Clever, Challenging Spin on Second-Class Stardom

 

From The Plain Dealer Cleveland (February 27, 2000)

by Michelle Ross

"Miss Wyoming" is Doug Coupland's sixth novel ("Girlfriend in a Coma," "Microserfs," etc.), and the first one I've read, but just as soon as I build up my strength, I'm going to try another one.

Coupland is exhausting, but that's good. He's witty, ironic, perceptive and constantly unpredictable. You can't relax because so few of his sentences end up the way you might expect.

For example, you're reading a sentence describing a house's landscaping, and suddenly there are "dense evergreens that absorbed noise like sonic tampons." Or a woman's gaze is "locked in time and space, away from the real world of squalling babies, bank cards and casual shoplifting."

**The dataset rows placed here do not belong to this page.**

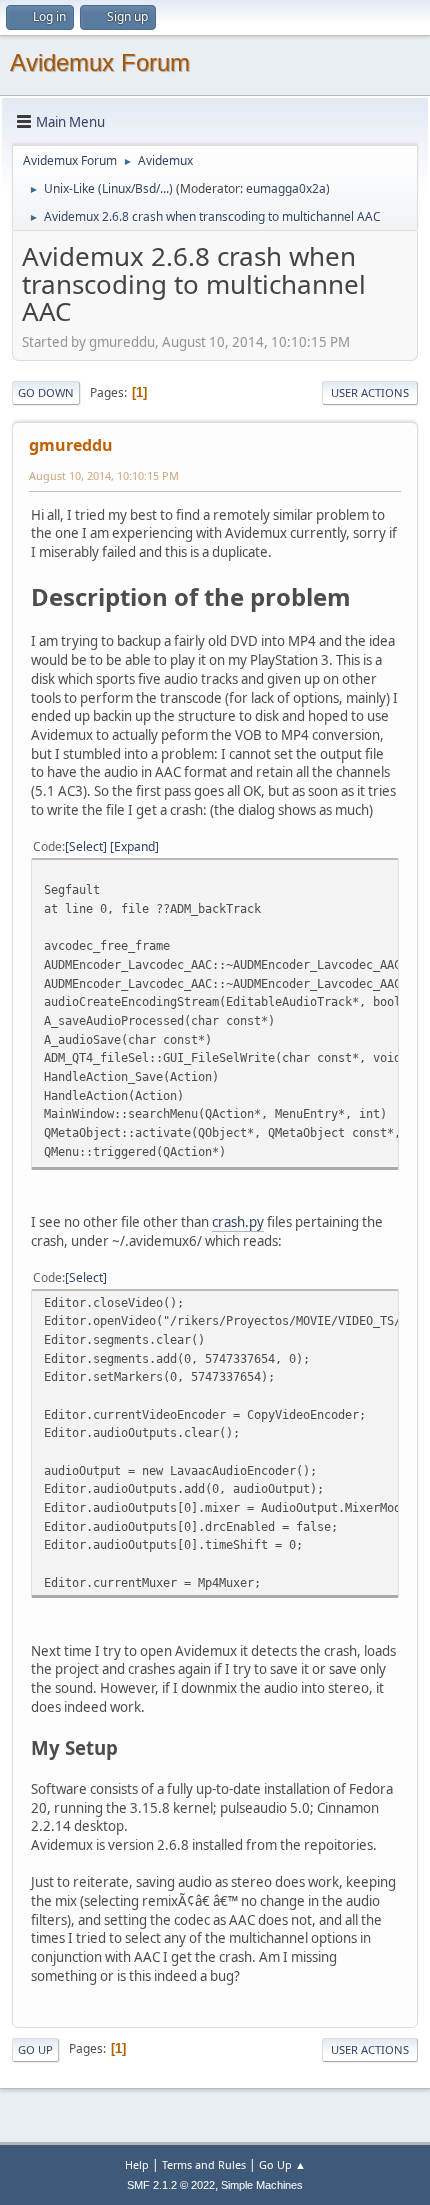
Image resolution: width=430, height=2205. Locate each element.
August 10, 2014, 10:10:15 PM (104, 475)
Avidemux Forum (100, 62)
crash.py (238, 1222)
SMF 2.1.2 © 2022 (171, 2185)
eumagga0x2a (286, 188)
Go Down (46, 392)
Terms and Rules (204, 2164)
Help (137, 2164)
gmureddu (71, 445)
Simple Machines (262, 2185)
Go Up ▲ (282, 2164)
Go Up (35, 2049)
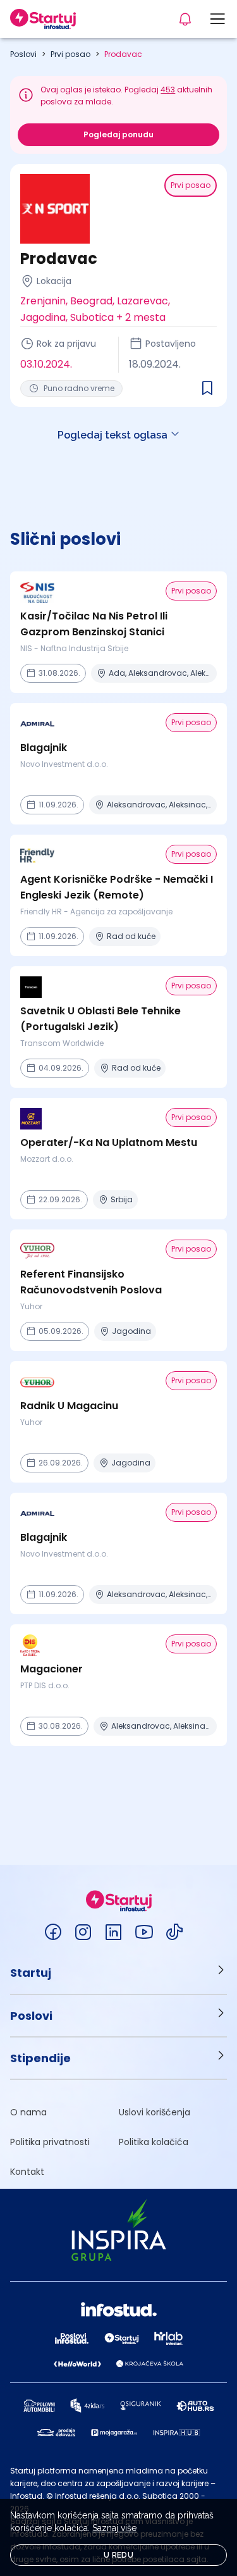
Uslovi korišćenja (154, 2112)
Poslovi (23, 54)
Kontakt (27, 2171)
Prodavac (123, 54)
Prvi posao (70, 54)
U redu (118, 2555)
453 (168, 89)
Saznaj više (114, 2528)
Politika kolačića (153, 2142)
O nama (28, 2112)
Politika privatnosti (50, 2142)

"Miss Wyoming" revolves around two people who have felt the stings of second-rate stardom. As Susan Colgate describes her life, "I was on the beauty circuit since about the age of JonBenet-and-a-half, which is, like four. I've also been a child TV star, a has-been, a rock-and-roll bride, an air crash survivor and a public enigma."

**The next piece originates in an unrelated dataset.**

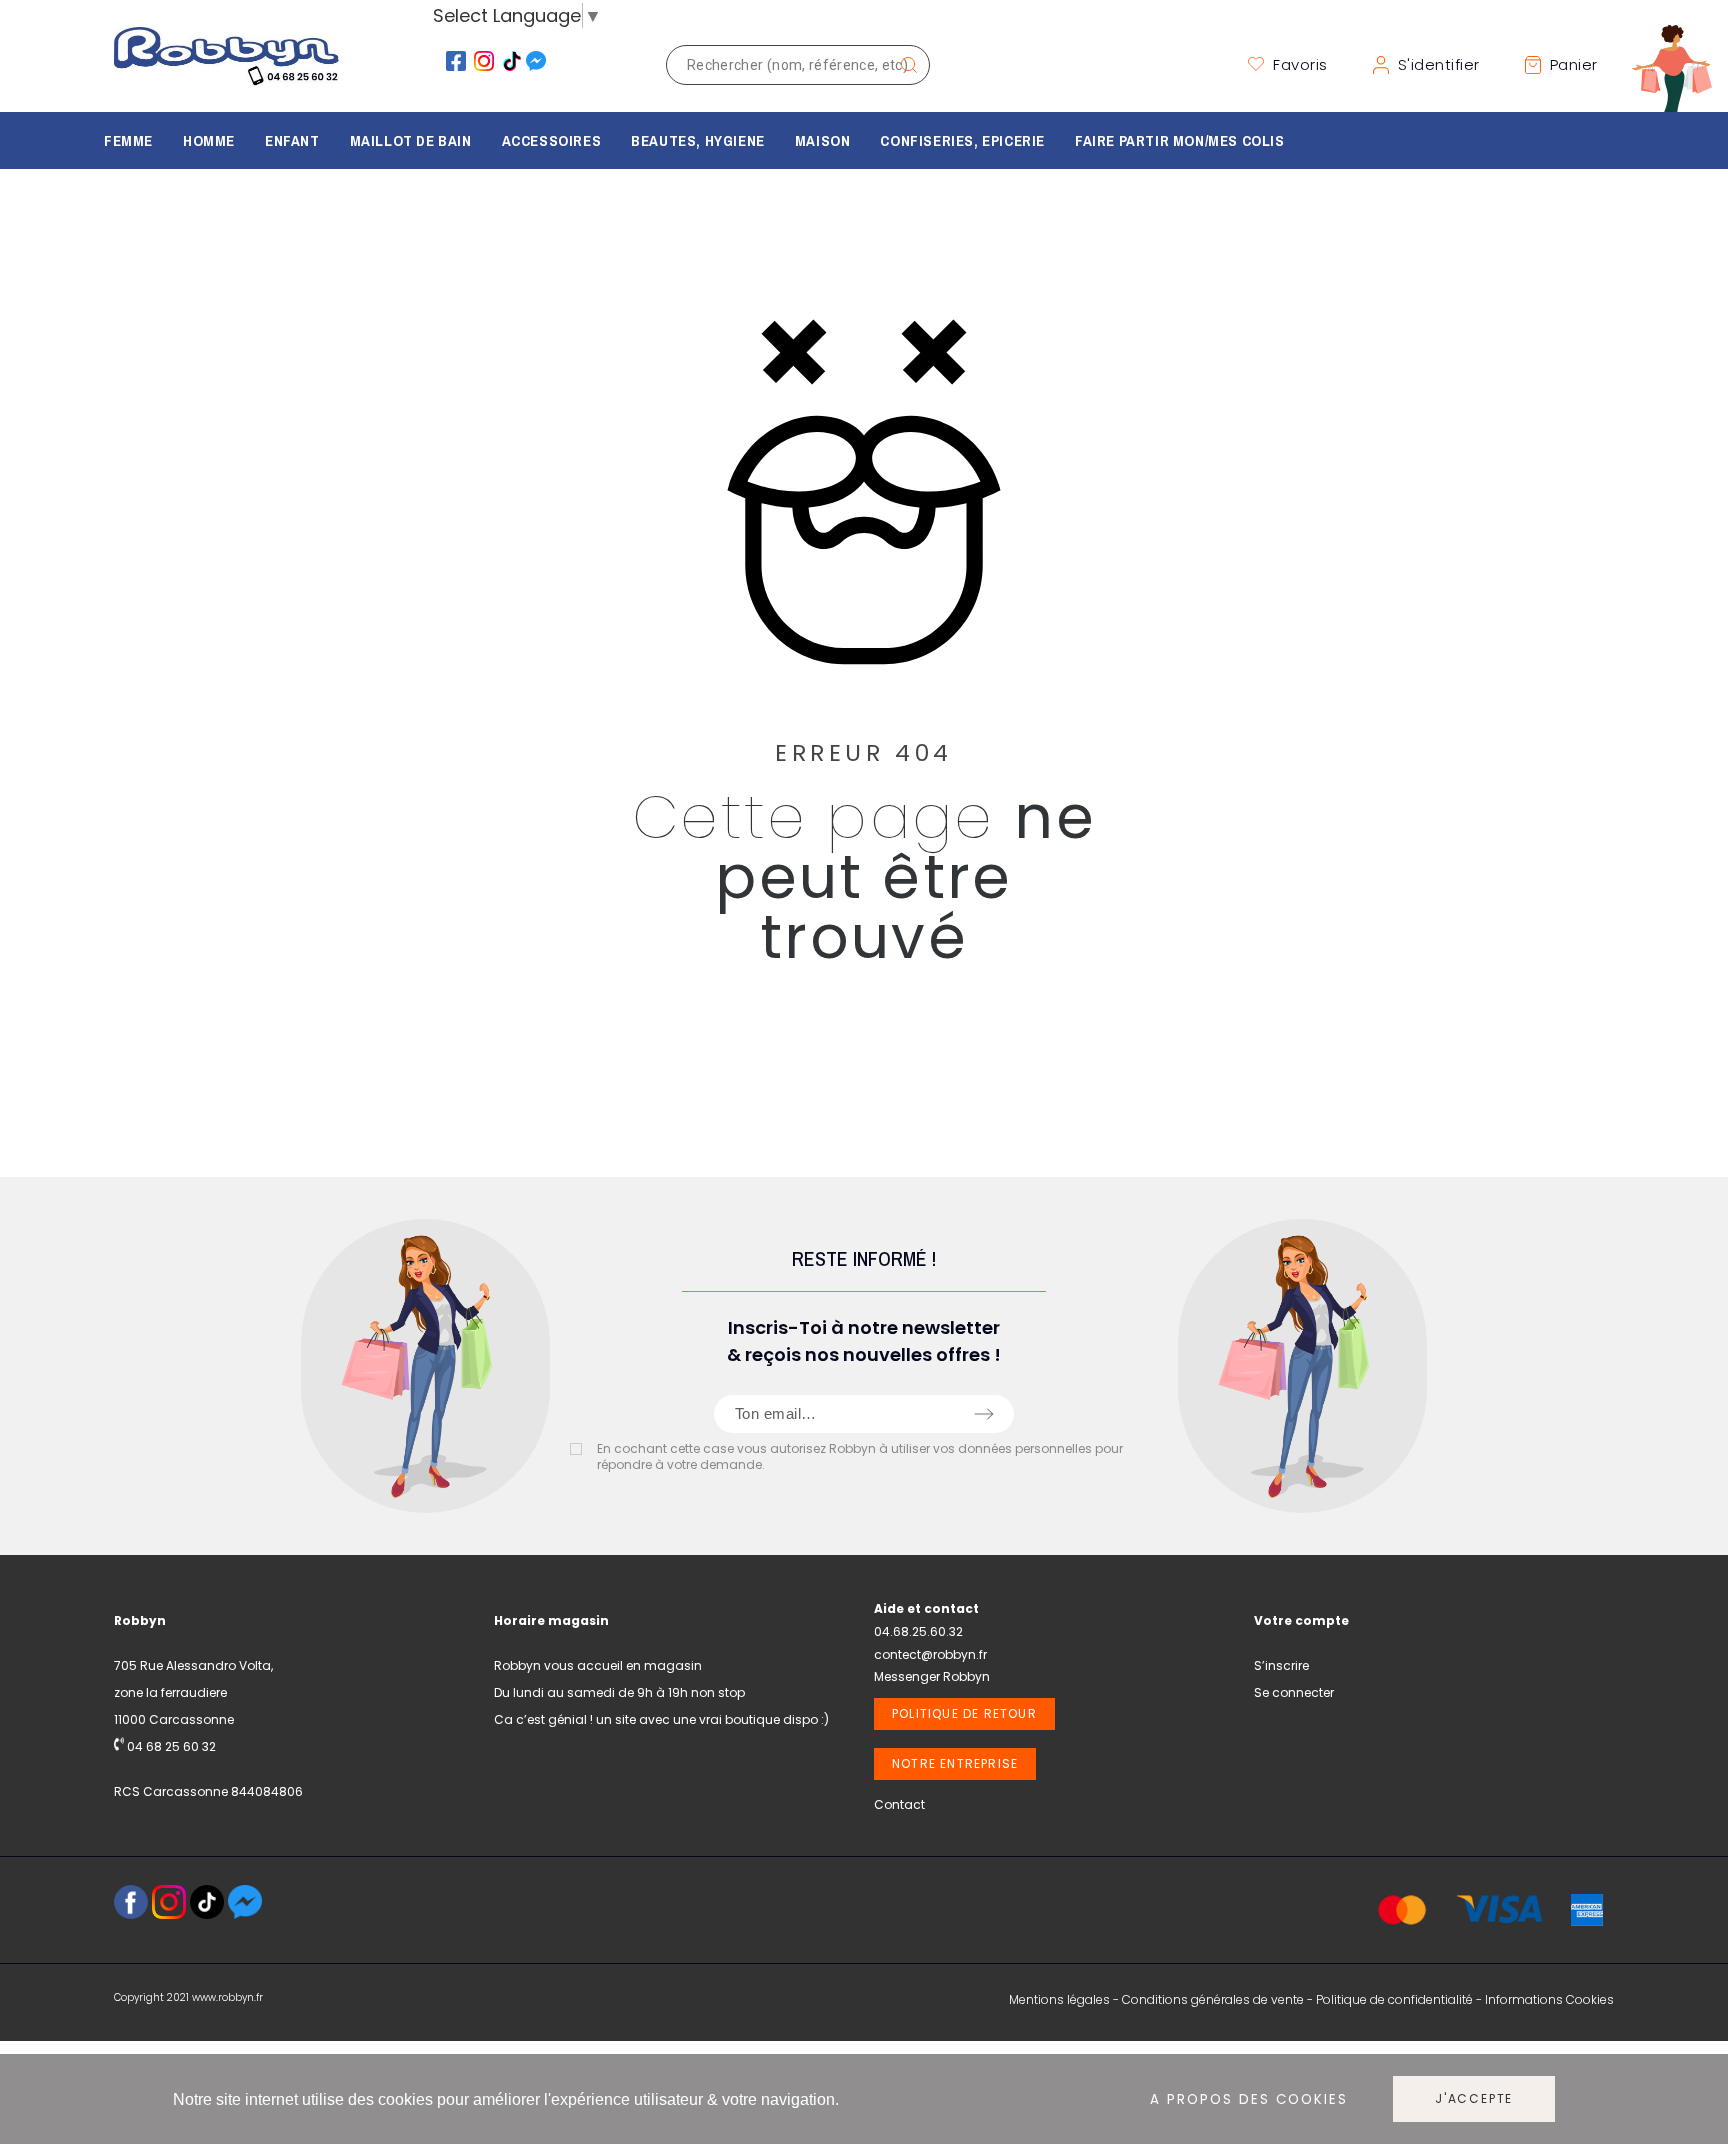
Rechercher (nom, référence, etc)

She meets movie producer John Johnson, who, despite such hits as "Mega Force" and "Bel Air PI," has rejected his life of sex and drugs for - what?

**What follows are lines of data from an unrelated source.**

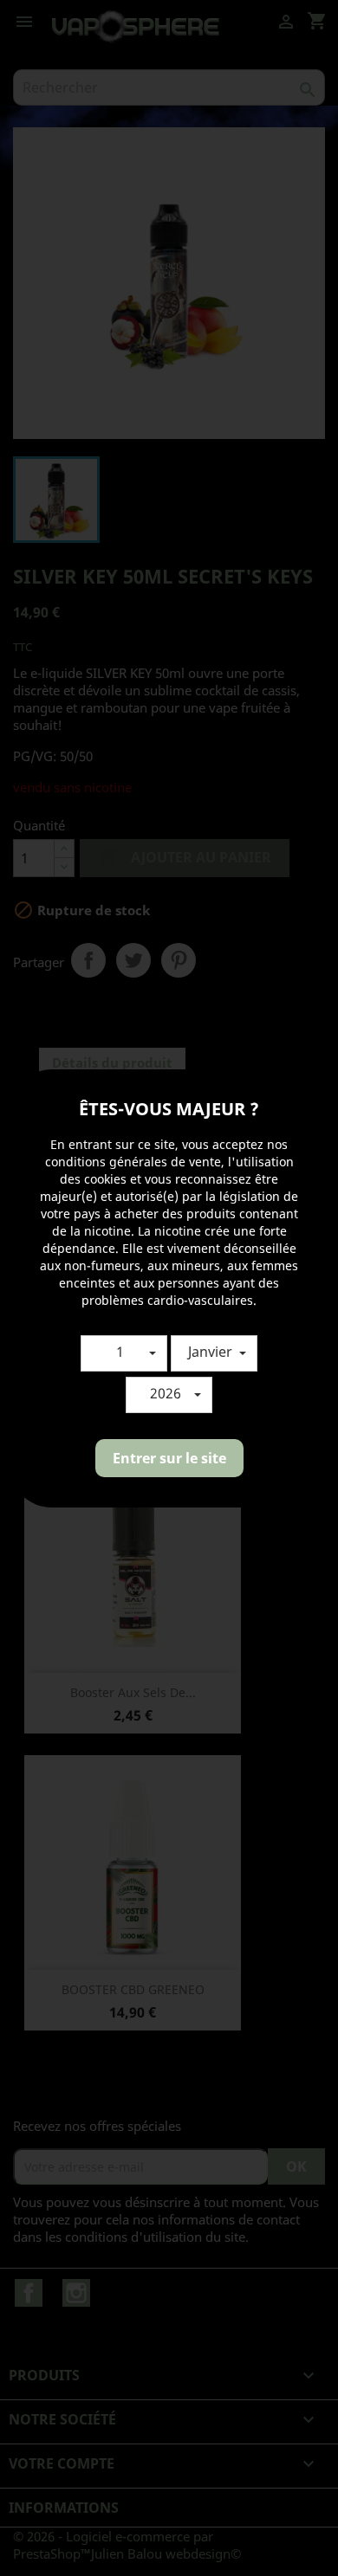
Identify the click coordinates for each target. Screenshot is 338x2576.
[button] (124, 1353)
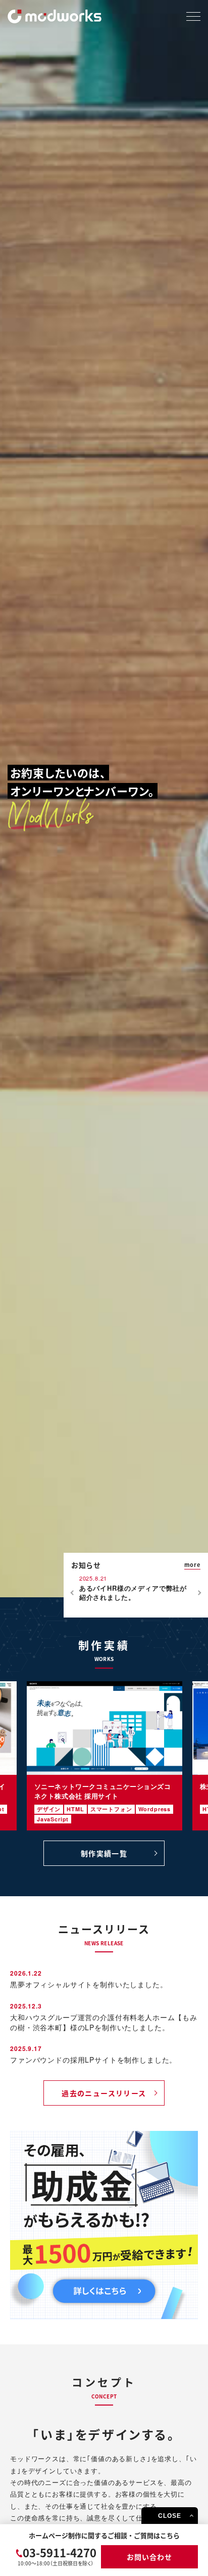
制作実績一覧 (104, 1853)
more (192, 1564)
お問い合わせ (149, 2557)
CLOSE (169, 2515)
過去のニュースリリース (104, 2093)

In Couplandland, it's inevitable that two such forces would meet. But when, just after meeting, Susan again disappears, a cast of characters appears that would warm the heart of Susan's blackmailing stage mother from hell ("Only losers win Miss Congeniality, Susan. Aim higher"). There's a pageant judge given to making lists of things in the present-day world that would astound someone living 100 years before him ("Number 74: You almost never see horses"), assorted groupies and a numerologist.

Yet Coupland's talent is such that the book never dissolves into who-cares looniness. The novel has a firm structure and a compelling plot, and there remains a sweet vulnerability about Susan and John that engages your emotions. "Miss Wyoming" does aim higher than mere congeniality, and walks away with the trophy and the crown. Though, Coupland probably wouldn't want the sash.